La Turquie restreint les transferts de cryptomonnaies pour contrer les paris illégaux et la fraude
- MD SHOW
- 25 juin 2025
- 2 min de lecture

Alors que plus de 230 000 sites de jeux en ligne illégaux ont été bloqués sur le territoire en 2024, les autorités cherchent à reprendre le contrôle d’un écosystème encore largement opaque.
Le gouvernement turc a annoncé lundi un durcissement du cadre réglementaire entourant les transferts de cryptomonnaies, dans le but affiché de lutter contre les paris illégaux et les activités de fraude financière. Les nouvelles mesures prévoient notamment un délai de 48 à 72 heures pour tout retrait effectué via une plateforme ne respectant pas la "travel rule", qui impose l’échange d’informations d’identité entre émetteurs et destinataires. Par ailleurs, les transferts en stablecoins seront limités à 3 000 dollars par jour et 50 000 dollars par mois, un plafonnement destiné à freiner les mouvements anonymes massifs.
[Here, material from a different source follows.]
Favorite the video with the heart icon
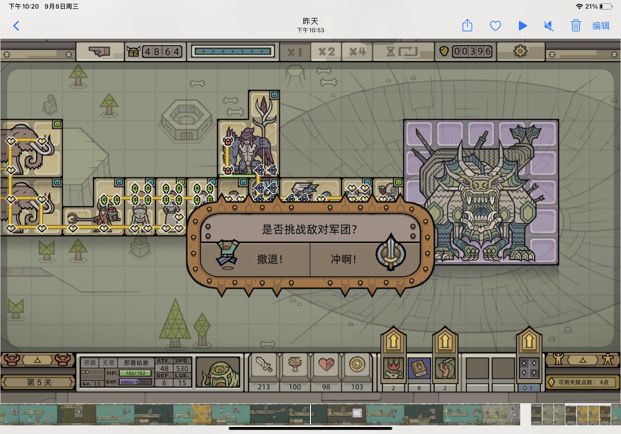The width and height of the screenshot is (621, 434). 495,26
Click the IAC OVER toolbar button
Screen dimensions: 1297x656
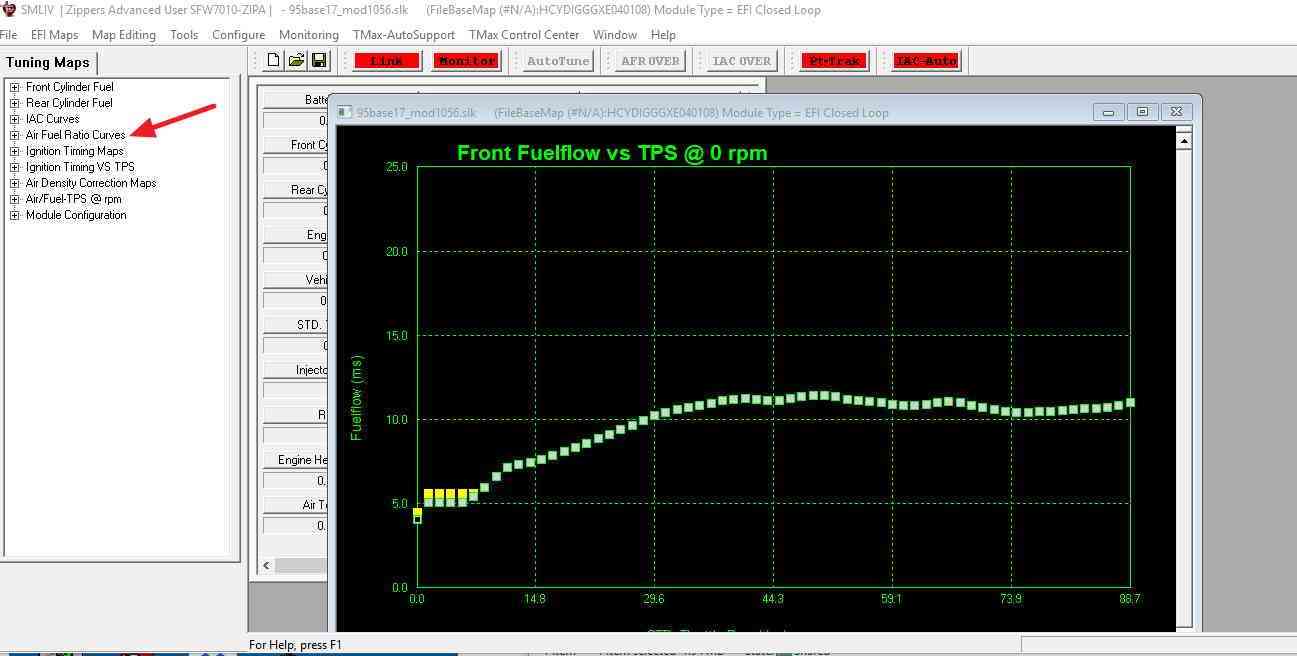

Mehmet Şimşek, ministre des Finances (X) : « Ces mesures visent à ralentir et surveiller les mouvements suspects de capitaux, tout en garantissant que les plateformes opèrent dans un cadre légal et transparent. Les acteurs non conformes s’exposeront à des sanctions financières, administratives, voire pénales. Nous prenons de nouvelles mesures pour empêcher le blanchiment des produits criminels obtenus par les paris illégaux et la fraude via les transactions de cryptomonnaies. »
En février, la Turquie avait déjà introduit une réglementation contraignante : tout transfert de crypto supérieur à 15 000 livres turques (environ 425 €) doit faire l’objet d’une vérification renforcée, y compris sur l’identité du propriétaire du portefeuille. Ces règles s’inscrivent dans un objectif plus large : sortir de la "grey list" du GAFI, l’organisme mondial de lutte contre le blanchiment d’argent. Le gouvernement affirme vouloir aligner sa régulation sur les standards européens, notamment le règlement MiCA, récemment adopté dans l’Union européenne. Des licences obligatoires pour les acteurs du secteur, de nouvelles exigences en capital minimum et un encadrement des portefeuilles électroniques font partie des mesures en cours de déploiement.
Si l’usage des cryptomonnaies comme moyen de paiement reste interdit en Turquie, leur détention et leur échange demeurent légaux, dans un pays où l’inflation pousse de nombreux citoyens à se tourner vers les actifs numériques comme valeur refuge.